WICB Early Career Medal Winner 2025: Helen Weavers

Women in Cell Biology Early Career Medal Winner 2025

Helen Weavers

Helen Weavers is a group leader in the Faculty of Health and Life Sciences at the University of Bristol. Helen completed her PhD with Helen Skaer, in the Department of Zoology at the University of Cambridge, on the morphogenesis of the Drosophila renal system. During her later post-doctoral research with Paul Martin and Will Wood at the University of Bristol, she began to work on the mechanisms underlying cellular responses to damage. Integrating live imaging with genetics and computational approaches, Helen uncovered multiple aspects of immune cell biology, including the generation of immune cell ‘memory’ (Weavers et al., 2016a) and the signalling underlying immune cell recruitment to injury (Weavers et al., 2016b).

In 2018, Helen was awarded a Wellcome Trust and Royal Society Sir Henry Dale Fellowship to establish her independent research group. Her interdisciplinary team focuses on the molecular mechanisms enabling cells and tissues to resist and recover from insult, with the aim of developing novel therapies for regenerative medicine. Her group uses a wide range of cutting-edge approaches, integrating in vivo live imaging, molecular cell biology, genetics and ‘omics with computational modelling and genetic epidemiology.
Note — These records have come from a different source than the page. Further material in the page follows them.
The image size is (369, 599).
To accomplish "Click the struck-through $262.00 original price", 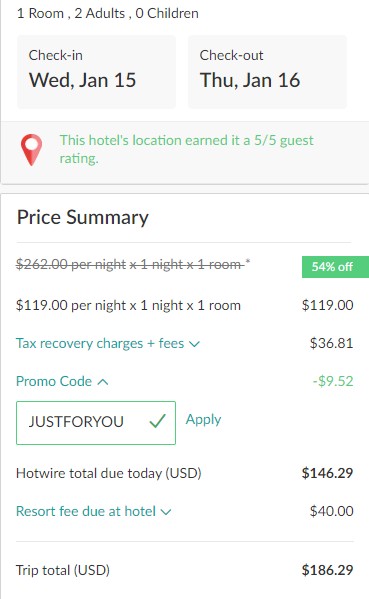I will pyautogui.click(x=130, y=264).
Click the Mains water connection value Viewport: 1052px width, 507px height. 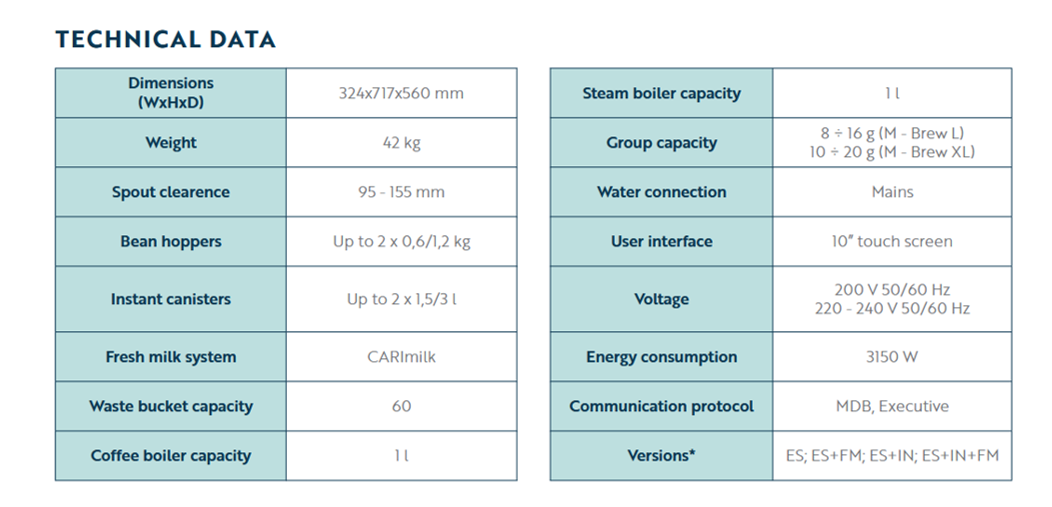pos(892,192)
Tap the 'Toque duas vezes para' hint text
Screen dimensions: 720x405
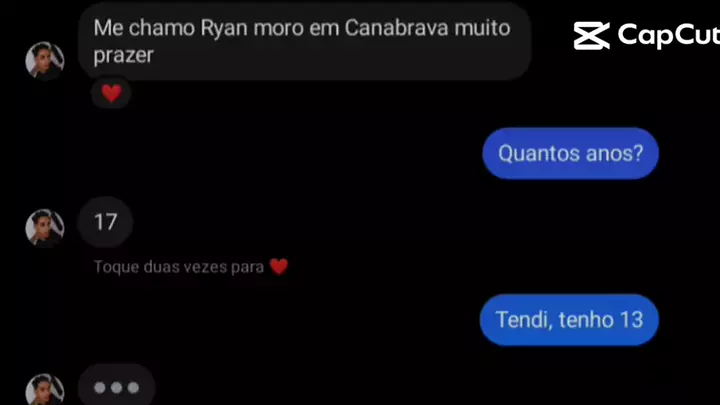tap(179, 267)
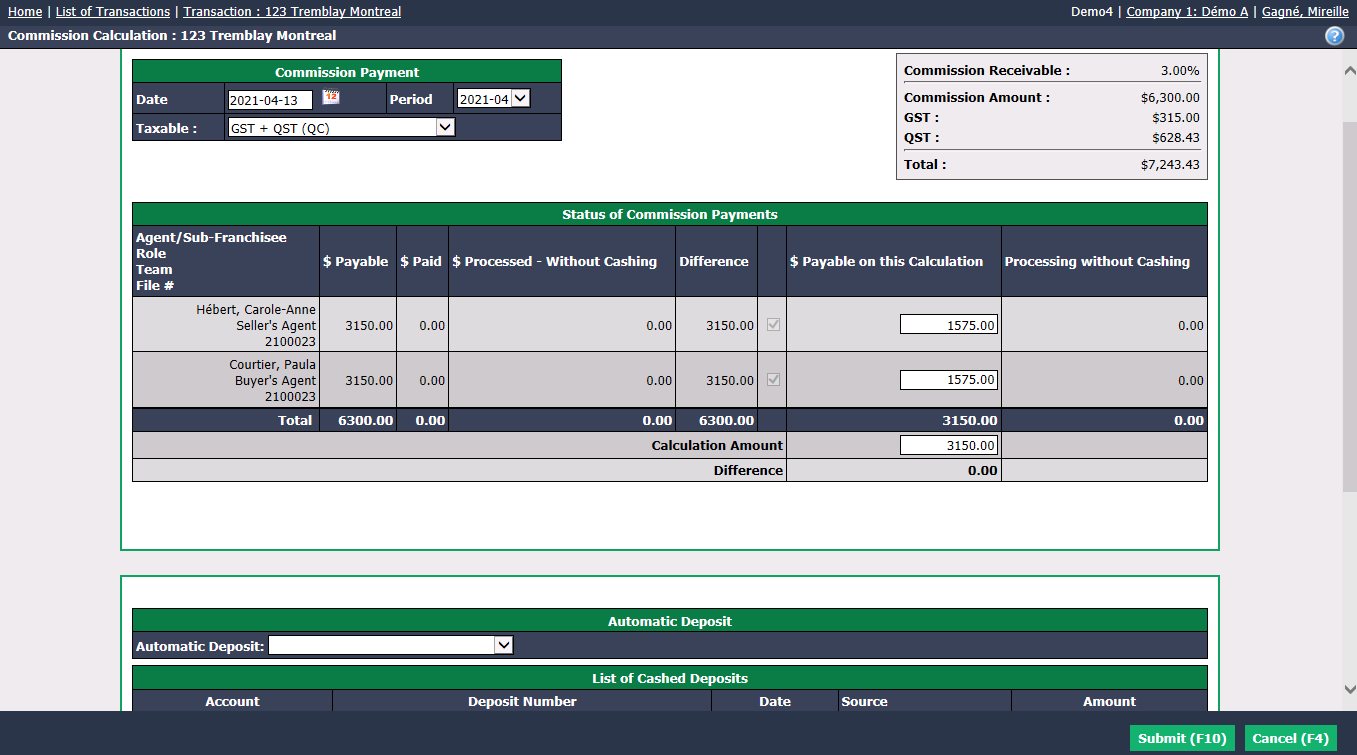Open List of Transactions link
The width and height of the screenshot is (1357, 755).
click(113, 12)
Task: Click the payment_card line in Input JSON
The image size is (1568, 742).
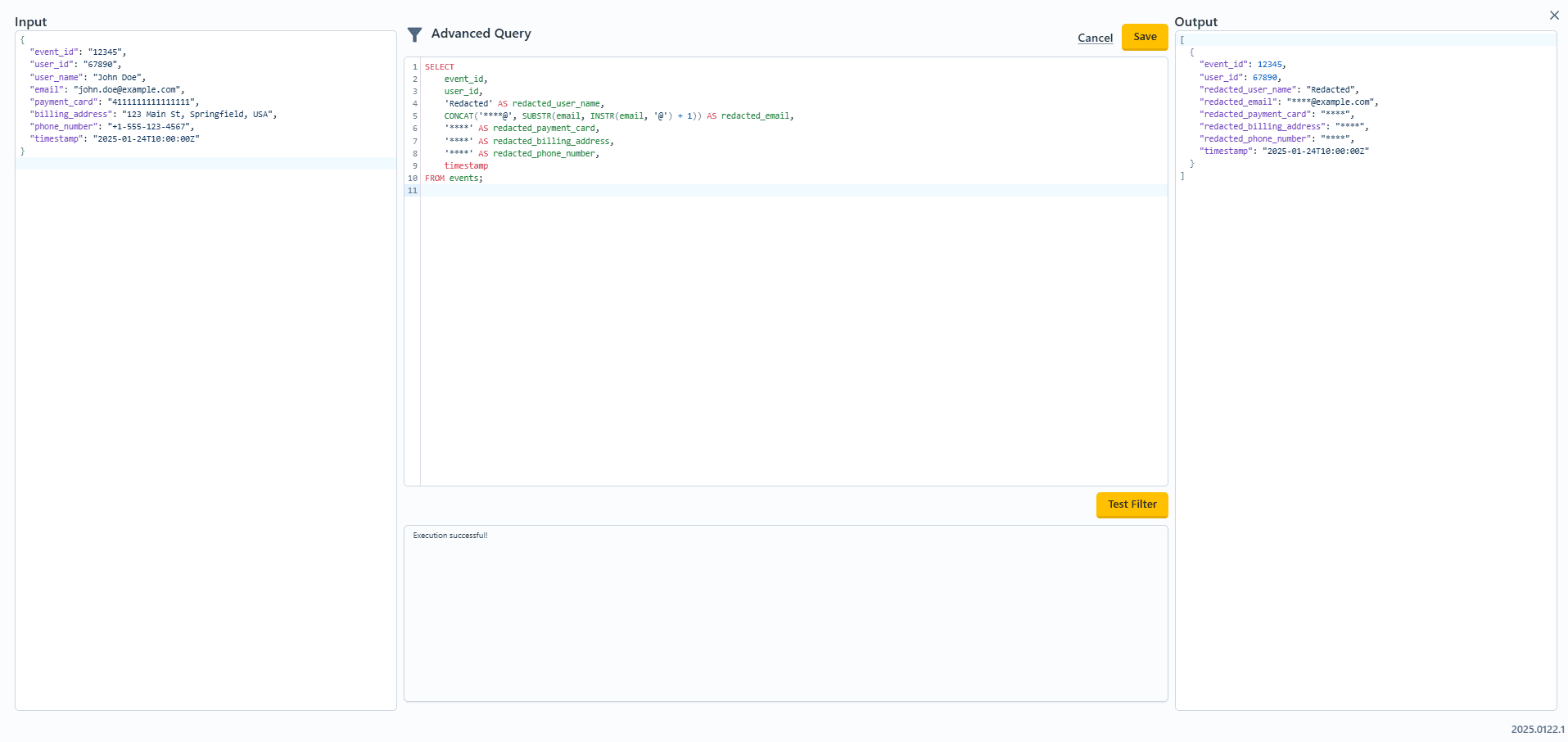Action: tap(115, 102)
Most recently, Helen’s team have harnessed their in vivo models to uncover the fundamental molecular adaptations that enable diverse cell types to resist and repair damage. These cytoprotective mechanisms are important within barrier tissues (e.g. the skin or airways) vulnerable to environmental damage (Weavers et al. 2019) but also within internal tissues (e.g. kidneys) to defend against endogenous threat (Holcombe & Weavers, 2023). Such self-defence strategies, which include redox control and metabolic reprogramming, limit cellular damage, ageing and death, so tissues can sustain or quickly restore function (Clemente and Weavers, 2023). In collaboration with clinicians, her group now use their experimental models to probe how dysregulated repair drives disease and find ways to therapeutically boost cellular resilience.

Alongside her Sir Henry Dale Fellowship, Helen holds a Lister Institute Research Prize and is Co-Director of Bristol’s Wellcome Trust PhD Programme in Dynamic Molecular Cell Biology. Helen is actively involved in patient and public engagement (supported by her recent NC3Rs Public Engagement Award), conference organisation, mentoring and widening participation. Her group regularly contribute new resources for the research community, including protocols (Weavers et al., 2018; Karling & Weavers, 2024) and bioinformatic tools (Turley et al., 2023).

You can read more about Helen’s work here (link www.tissueresilience.com).

Helen will be awarded the WICB Medal and give a talk about her research during the Biologists @ 100 conference which is being held jointly between BSCB and The company of Biologists on 24-27 March 202 at ACC Liverpool, UK.

The WICB Early Career Medal was established in 2015 to mark the 50th anniversary of the founding of the BSCB. It is an annual honour awarded to an outstanding female cell biologist who has started her own research group in the UK within the last seven years.